Viaggi in auto: chilometri di emozioni… ma occhio ai colpi di sonno

L'effetto "culla" della macchina rischia di rilassare troppo chi guida, perdere lucidità è un attimo e può costare caro. Lo studio di un'università australiana

Il colpo di sonno alla guida è una delle principali cause di incidenti stradali: nel maggio 2018 l’Automobile Club d’Italia (Aci) ha rivelato che solo nel nostro Paese 12mila collisioni all’anno sono provocate dall’assopimento del guidatore e purtroppo una media di 250 persone perde la vita in seguito a questo tipo di incidenti.
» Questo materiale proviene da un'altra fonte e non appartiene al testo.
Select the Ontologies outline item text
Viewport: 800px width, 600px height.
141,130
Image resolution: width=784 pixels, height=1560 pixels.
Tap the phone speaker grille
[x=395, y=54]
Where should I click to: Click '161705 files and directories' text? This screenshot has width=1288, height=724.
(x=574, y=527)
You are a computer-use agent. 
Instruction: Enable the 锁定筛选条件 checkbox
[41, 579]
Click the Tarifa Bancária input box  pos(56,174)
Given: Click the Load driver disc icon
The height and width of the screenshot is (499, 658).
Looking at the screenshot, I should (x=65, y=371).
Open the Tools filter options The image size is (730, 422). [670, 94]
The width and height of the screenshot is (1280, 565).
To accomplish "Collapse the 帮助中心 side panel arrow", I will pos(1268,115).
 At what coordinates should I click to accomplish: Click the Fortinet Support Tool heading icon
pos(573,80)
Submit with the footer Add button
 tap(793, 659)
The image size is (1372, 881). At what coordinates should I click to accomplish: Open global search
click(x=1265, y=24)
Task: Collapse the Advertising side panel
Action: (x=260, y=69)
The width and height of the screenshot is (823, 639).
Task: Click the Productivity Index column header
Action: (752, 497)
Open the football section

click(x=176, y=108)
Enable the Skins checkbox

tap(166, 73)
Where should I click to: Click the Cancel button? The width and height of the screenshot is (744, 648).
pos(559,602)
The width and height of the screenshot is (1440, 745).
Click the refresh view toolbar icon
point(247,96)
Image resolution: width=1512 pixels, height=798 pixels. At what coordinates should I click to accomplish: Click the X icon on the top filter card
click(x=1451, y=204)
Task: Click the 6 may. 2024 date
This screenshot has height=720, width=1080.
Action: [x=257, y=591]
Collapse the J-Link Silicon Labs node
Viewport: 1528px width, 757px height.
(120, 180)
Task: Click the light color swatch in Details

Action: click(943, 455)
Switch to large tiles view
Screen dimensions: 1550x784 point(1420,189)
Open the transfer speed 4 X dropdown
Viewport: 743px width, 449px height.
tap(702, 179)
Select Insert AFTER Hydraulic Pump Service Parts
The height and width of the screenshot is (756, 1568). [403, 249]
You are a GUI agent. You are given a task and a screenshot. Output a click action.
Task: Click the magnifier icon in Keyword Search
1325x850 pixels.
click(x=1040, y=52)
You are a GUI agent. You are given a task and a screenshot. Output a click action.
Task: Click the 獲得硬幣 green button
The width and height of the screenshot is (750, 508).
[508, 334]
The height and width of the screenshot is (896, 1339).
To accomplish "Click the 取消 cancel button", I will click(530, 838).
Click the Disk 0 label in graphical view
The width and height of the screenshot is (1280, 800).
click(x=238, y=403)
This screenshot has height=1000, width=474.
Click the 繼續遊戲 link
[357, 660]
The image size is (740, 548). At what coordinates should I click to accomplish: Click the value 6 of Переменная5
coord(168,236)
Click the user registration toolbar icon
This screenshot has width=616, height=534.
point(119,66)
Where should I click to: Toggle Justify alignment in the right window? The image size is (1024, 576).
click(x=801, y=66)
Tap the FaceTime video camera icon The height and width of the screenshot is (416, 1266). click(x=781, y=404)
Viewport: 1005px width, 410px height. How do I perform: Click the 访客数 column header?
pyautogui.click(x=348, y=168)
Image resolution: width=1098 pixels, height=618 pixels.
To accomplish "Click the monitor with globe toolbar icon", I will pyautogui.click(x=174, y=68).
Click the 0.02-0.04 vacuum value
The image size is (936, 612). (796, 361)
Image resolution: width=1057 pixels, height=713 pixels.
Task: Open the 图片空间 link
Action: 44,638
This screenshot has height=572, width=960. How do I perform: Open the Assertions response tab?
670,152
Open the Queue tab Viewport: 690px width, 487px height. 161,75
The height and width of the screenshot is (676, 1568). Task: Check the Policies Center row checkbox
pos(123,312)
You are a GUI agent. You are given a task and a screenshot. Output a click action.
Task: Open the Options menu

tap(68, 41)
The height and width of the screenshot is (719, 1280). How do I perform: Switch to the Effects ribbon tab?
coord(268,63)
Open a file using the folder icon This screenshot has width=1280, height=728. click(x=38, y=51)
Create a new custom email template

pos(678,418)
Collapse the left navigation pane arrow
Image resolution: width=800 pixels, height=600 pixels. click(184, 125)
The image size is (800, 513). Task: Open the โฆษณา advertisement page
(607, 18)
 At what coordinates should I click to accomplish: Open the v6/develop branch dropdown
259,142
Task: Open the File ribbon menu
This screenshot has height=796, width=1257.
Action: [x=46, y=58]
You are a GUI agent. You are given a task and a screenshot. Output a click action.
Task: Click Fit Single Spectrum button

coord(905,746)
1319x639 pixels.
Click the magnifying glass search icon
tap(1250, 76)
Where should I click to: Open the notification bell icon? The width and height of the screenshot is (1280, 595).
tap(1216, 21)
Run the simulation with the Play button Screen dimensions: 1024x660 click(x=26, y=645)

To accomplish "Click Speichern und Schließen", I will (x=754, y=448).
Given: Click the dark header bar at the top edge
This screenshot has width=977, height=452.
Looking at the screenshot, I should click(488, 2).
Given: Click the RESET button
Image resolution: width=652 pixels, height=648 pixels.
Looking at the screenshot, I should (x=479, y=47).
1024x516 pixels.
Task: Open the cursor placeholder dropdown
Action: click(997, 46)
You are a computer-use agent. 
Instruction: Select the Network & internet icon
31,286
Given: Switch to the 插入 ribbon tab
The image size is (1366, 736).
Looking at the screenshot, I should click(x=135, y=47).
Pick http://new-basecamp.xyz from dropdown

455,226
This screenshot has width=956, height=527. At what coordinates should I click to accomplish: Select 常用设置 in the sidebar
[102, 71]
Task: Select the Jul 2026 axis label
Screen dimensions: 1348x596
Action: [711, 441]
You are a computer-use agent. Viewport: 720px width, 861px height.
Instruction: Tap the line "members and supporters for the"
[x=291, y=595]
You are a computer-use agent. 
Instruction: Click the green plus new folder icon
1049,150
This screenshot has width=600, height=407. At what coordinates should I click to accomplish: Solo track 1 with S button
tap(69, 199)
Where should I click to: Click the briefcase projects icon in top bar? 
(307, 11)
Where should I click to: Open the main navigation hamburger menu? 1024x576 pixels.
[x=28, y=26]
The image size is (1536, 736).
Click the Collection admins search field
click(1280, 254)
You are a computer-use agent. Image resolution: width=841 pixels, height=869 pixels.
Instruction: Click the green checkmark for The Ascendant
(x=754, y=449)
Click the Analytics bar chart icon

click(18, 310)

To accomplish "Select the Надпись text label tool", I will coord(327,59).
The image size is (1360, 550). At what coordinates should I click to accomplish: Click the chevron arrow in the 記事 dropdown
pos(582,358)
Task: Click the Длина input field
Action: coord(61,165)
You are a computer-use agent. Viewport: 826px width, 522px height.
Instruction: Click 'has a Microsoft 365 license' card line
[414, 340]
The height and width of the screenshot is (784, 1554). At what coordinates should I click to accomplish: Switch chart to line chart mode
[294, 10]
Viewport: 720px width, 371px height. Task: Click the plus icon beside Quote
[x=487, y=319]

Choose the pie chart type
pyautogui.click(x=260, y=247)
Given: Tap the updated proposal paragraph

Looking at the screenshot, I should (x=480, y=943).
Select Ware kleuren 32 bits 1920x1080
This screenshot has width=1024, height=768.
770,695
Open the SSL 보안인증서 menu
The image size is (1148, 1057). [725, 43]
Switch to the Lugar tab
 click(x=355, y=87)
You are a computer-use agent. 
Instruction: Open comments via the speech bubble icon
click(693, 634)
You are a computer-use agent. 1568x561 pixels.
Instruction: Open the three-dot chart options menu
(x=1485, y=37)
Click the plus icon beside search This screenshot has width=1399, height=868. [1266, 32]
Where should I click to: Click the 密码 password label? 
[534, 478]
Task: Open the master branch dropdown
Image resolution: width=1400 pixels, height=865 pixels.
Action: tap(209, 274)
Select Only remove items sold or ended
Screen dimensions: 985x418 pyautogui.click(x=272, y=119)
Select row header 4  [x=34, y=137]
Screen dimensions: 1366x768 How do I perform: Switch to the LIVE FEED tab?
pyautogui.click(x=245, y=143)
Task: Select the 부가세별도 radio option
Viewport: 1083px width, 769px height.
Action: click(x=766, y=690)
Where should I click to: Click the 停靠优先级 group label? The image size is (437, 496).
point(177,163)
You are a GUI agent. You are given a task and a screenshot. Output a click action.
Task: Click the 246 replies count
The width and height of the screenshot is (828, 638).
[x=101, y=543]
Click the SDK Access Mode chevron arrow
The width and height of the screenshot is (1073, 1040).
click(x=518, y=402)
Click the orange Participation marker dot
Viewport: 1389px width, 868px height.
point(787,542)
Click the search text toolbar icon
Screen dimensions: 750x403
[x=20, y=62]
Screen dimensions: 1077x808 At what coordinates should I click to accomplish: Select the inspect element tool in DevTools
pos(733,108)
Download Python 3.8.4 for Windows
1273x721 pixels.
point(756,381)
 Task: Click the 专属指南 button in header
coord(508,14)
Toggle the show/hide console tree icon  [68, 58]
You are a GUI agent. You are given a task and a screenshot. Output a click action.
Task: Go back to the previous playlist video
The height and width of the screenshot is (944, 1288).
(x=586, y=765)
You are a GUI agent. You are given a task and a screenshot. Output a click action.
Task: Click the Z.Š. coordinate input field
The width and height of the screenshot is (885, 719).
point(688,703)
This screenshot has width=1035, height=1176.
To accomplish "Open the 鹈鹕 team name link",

Le cause possono essere le più svariate, come mettersi al volante in preda alla sonnolenza per il troppo lavoro, per l’utilizzo scorretto di farmaci, per i postumi di una sbornia e simili. I sintomi spesso non arrivano all’improvviso, ma ci presentano avvisaglie che non dobbiamo sottovalutare. Di fronte ad alcuni campanelli d’allarme l’unica cosa da fare è fermarci e riposare. Senso di bruciore agli occhi, sbadigli ripetuti, la testa che tende a cadere di lato, difficoltà a mettere a fuoco ciò che c’è davanti a noi sono tutti segnali chiari in questo senso. Ma in alcuni casi a provocarci il sonno può essere addirittura il nostro veicolo.

E’ quanto emerge da uno studio pubblicato sul giornale ‘Ergonomics’ dal titolo “The Effects of Physical Vibration on Heart Rate Variability as a Measure of Drowsiness”, in cui è stato analizzato l’effetto rilassante delle vibrazioni trasmesse dai veicoli durante un viaggio. Vibrazioni che possono ricordare un massaggio di una sedia robotica e che possono quindi indurre il sonno, con conseguenze potenzialmente fatali.

Responsabile del lavoro è il professor Stephen Robinson, che opera al dipartimento di psicologia della RMIT University, in Australia. “Il nostro studio ha analizzato l’effetto di vibrazioni costanti a basse frequenze – ha spiegato -. Il risultato è che inducono progressivamente sonnolenza anche a persone nel pieno della salute, delle facoltà mentali e perfettamente riposate. Basta avvertire i primi sintomi di stanchezza per rischiare di assopirsi. In più, come abbiamo verificato, le vetture producono vibrazioni dolci, che dal nostro corpo e il nostro cervello possono essere percepite come una vera e propria culla“.

Al progetto hanno lavorato 15 ricercatori, provenienti da diverse aree accademiche, che hanno utilizzato un simulatore di guida messo a punto al RMIT: installato su una piattaforma, ha riprodotto una comune esperienza di guida a velocità costante su una monotona, rettilinea autostrada a due corsie. Il risultato della simulazione ha evidenziato che i primi effetti di sonnolenza sono giunti 15 minuti dopo l’ingresso nel veicolo, iniziando ad alterare la concentrazione dopo mezz’ora. Il picco della sonnolenza è stato raggiunto dopo 60 minuti.

“Vogliamo estendere la nostra ricerca, in particolare per capire se tra i fattori di vulnerabilità alle vibrazioni da viaggio in macchina ci siano l’età o la predisposizione a problemi di salute, come per esempio l’apnea notturna”, ha aggiunto Mohammad Fard della facoltà di ingegneria del RMIT.

Il lavoro degli universitari australiani, insomma, è solo all’inizio e l’obiettivo è quello di scoprire se il problema delle vibrazioni possa addirittura tramutarsi in una soluzione. “Non tutte le vibrazioni hanno effetti negativi sulla mente umana”, ha infatti spiegato Robinson. “A determinate frequenze possono anzi creare allerta e mantenere le persone vigili. Vogliamo esaminare una gamma più ampia di frequenze, per informare i progettisti di automobili, che potrebbero potenzialmente sfruttare quelle vibrazioni ‘buone’, per così dire”, ha concluso il professore.